== What you should do ==
The entries below hold a line with "Focus the Your email input field" and a line with "Given: Open the lowercase /js/ redirect URL". Return those lines and all that lie between them, exactly and only.

(Stored items)
********************

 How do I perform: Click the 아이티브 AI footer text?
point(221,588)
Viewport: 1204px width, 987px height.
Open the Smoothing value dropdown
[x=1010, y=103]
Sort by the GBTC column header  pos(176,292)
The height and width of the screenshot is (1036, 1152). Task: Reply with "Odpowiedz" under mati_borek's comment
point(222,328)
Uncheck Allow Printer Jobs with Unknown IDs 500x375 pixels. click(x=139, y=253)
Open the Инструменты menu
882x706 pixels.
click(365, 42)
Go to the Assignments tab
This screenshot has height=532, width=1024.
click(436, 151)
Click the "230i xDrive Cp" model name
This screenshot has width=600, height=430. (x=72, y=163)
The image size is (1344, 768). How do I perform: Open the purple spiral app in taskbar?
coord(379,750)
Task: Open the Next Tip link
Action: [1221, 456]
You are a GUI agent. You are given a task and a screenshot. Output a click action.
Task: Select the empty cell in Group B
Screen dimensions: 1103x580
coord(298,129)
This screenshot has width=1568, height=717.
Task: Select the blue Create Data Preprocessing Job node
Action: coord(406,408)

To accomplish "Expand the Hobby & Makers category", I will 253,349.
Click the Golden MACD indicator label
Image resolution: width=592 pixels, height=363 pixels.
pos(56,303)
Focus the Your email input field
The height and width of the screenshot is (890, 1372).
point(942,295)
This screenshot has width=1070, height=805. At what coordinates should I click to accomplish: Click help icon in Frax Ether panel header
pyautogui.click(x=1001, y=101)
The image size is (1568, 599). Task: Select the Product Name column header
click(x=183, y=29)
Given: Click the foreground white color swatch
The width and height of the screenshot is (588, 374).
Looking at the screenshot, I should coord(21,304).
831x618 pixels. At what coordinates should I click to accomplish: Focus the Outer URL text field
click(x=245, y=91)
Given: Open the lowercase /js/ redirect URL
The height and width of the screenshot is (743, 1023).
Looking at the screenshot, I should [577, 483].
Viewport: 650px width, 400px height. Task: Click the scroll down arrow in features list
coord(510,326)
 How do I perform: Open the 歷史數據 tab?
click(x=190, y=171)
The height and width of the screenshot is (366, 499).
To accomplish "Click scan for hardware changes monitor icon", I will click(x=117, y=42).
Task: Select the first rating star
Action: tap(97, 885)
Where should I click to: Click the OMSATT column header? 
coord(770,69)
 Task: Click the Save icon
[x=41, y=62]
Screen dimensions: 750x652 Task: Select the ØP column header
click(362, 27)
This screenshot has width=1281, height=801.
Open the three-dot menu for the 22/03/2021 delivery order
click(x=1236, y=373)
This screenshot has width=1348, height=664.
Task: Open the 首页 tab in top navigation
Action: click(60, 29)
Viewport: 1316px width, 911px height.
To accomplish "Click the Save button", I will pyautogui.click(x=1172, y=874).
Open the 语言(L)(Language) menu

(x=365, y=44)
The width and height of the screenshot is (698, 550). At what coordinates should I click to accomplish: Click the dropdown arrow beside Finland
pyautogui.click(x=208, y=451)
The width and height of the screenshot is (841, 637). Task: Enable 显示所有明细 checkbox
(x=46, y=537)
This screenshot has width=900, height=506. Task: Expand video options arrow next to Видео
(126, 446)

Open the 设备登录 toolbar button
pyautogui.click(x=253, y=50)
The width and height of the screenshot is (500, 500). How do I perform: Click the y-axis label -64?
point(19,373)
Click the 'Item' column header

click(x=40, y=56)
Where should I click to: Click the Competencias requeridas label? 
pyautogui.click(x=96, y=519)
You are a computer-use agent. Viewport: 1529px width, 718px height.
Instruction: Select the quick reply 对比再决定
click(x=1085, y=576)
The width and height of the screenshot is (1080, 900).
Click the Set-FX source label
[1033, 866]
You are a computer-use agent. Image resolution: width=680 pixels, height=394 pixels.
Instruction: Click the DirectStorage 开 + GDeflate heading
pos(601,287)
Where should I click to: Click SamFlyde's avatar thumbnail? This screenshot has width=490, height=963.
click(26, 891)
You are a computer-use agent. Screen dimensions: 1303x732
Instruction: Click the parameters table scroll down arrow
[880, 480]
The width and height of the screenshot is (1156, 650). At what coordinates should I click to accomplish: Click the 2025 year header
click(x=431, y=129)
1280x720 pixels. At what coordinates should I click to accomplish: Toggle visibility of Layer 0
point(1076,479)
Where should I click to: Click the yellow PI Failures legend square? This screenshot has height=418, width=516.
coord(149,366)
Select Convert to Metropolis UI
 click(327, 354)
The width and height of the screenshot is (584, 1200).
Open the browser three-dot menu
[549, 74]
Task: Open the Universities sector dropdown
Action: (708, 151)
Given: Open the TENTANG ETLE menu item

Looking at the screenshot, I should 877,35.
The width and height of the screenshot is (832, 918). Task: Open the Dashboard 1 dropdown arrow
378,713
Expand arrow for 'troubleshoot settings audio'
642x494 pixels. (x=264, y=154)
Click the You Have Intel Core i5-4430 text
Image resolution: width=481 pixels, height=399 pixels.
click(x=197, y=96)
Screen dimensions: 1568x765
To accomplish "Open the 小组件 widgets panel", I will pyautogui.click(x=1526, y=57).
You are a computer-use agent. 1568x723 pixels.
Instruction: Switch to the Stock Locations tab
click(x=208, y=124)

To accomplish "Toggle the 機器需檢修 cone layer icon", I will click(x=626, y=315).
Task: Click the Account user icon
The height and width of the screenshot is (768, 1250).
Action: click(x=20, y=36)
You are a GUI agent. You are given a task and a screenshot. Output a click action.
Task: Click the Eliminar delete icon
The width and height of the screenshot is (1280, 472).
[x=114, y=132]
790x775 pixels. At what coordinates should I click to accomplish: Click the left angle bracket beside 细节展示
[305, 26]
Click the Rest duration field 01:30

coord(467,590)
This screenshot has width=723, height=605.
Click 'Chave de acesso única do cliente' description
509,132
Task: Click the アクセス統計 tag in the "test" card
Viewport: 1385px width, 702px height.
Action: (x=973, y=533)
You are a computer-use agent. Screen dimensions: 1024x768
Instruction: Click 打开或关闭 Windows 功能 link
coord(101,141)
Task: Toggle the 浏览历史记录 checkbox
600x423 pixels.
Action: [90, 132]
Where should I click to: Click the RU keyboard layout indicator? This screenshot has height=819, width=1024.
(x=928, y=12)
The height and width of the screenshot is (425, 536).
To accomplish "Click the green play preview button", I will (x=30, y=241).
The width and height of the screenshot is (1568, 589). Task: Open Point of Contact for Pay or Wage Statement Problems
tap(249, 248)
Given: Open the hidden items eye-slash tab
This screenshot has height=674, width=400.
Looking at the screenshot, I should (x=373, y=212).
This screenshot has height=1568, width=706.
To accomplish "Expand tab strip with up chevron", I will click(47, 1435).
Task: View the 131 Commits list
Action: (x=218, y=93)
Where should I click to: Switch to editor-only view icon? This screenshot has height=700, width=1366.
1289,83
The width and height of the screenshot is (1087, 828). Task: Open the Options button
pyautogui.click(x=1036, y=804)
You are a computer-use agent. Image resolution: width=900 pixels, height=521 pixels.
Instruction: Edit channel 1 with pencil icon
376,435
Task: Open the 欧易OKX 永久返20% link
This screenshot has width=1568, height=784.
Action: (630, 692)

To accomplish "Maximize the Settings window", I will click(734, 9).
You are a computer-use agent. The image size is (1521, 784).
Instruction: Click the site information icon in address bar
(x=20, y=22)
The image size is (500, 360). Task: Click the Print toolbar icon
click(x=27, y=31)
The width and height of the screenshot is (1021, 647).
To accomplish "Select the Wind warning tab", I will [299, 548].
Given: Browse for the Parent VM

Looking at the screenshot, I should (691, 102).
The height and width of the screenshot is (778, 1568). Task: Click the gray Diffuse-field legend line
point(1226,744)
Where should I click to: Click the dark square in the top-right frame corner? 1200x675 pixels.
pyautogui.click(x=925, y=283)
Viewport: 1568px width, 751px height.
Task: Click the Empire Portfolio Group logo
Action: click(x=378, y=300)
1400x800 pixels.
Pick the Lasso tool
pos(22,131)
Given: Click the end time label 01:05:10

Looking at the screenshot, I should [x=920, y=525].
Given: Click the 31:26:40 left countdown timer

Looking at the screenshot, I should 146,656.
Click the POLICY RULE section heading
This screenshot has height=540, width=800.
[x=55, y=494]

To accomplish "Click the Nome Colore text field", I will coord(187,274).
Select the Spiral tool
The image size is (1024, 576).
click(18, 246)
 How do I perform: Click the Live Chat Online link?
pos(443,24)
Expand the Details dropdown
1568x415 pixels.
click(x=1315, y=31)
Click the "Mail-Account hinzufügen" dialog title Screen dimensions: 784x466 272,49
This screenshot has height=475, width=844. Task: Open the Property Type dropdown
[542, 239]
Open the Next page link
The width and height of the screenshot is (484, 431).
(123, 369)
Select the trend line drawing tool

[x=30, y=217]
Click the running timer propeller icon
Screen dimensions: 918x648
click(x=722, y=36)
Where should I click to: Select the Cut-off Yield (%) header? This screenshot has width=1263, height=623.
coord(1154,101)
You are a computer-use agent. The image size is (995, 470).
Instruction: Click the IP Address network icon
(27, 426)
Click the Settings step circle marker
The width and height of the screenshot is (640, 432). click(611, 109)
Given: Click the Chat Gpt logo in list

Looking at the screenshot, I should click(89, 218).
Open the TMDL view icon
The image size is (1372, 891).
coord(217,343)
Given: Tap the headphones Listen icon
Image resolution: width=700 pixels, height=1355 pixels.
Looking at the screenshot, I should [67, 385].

********************

== Answer ==
Focus the Your email input field
The height and width of the screenshot is (890, 1372).
point(942,295)
This screenshot has width=1070, height=805. At what coordinates should I click to accomplish: Click help icon in Frax Ether panel header
pyautogui.click(x=1001, y=101)
The image size is (1568, 599). Task: Select the Product Name column header
click(x=183, y=29)
Given: Click the foreground white color swatch
The width and height of the screenshot is (588, 374).
Looking at the screenshot, I should coord(21,304).
831x618 pixels. At what coordinates should I click to accomplish: Focus the Outer URL text field
click(x=245, y=91)
Given: Open the lowercase /js/ redirect URL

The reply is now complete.